3. Reduce the heat to low. If your chilli is thick enough, make four divots evenly spaced in the chilli and crack an egg into each divot (if the chilli is not thick enough to hold the divots, don’t worry, just crack the eggs on top). Using a fork or spoon, gently cover the whites with chilli (this helps the whites cook faster and more evenly). Season the eggs with salt and pepper, then sprinkle the chilli with cheddar. Cover and cook until the whites are set and the yolks are still runny, 5 to 7 minutes. Garnish, if desired, with coriander sprigs. Serve with tortillas, tortilla chips or tostadas alongside.
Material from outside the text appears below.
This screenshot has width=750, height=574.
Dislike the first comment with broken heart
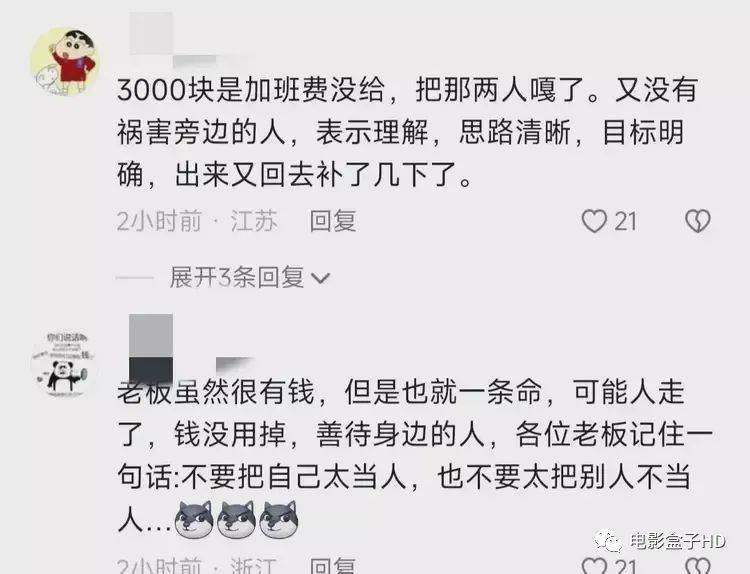coord(698,221)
Glazed cod with bok choy, ginger and oyster sauce

This quick one-frying pan meal gets a boost of flavour from oyster sauce, a salty-sweet condiment made from concentrated oyster juice and soy sauce that’s often used in Chinese cooking. Here, it melds with garlic, ginger and butter to create a velvety glaze for cod fillets. If cod is unavailable, hake, striped bass or even salmon are fine substitutes. Steamed rice, soba or egg noodles are all perfect canvases for soaking up the flavourful juices.

By: Kay Chun

Serves: 4

Total time: 20 minutes

Ingredients:

3 tbsp canola oil

3 garlic cloves, thinly sliced

2 tbsp minced fresh ginger

450g baby bok choy, halved lengthwise

Salt and black pepper

60ml oyster sauce

1 tbsp low-sodium soy sauce

680g boneless, skinless cod fillets, cut crosswise into 5cm pieces

1 tbsp unsalted butter

1 tbsp lime juice

Cooked rice, soba or egg noodles, for serving

Method:

1. In a large nonstick frying pan, heat 2 tablespoons oil over medium. Add garlic and ginger and cook, stirring occasionally, until fragrant, 1 minute. Add bok choy, season with salt and pepper, and cook, stirring occasionally, until tender, about 5 minutes. Transfer to a plate.

2. Add oyster sauce, soy sauce and remaining 1 tablespoon oil to the pan and bring to a simmer over medium. Season fish lightly with salt and pepper and add to pan. Simmer gently over medium-low for 5 minutes. Turn fish and simmer, spooning sauce over fish, until cooked through, about 5 minutes. Swirl in butter and lime juice and simmer over medium heat until sauce is thickened, about 2 minutes.

3. Serve fish and bok choy over rice or noodles. Drizzle with remaining sauce.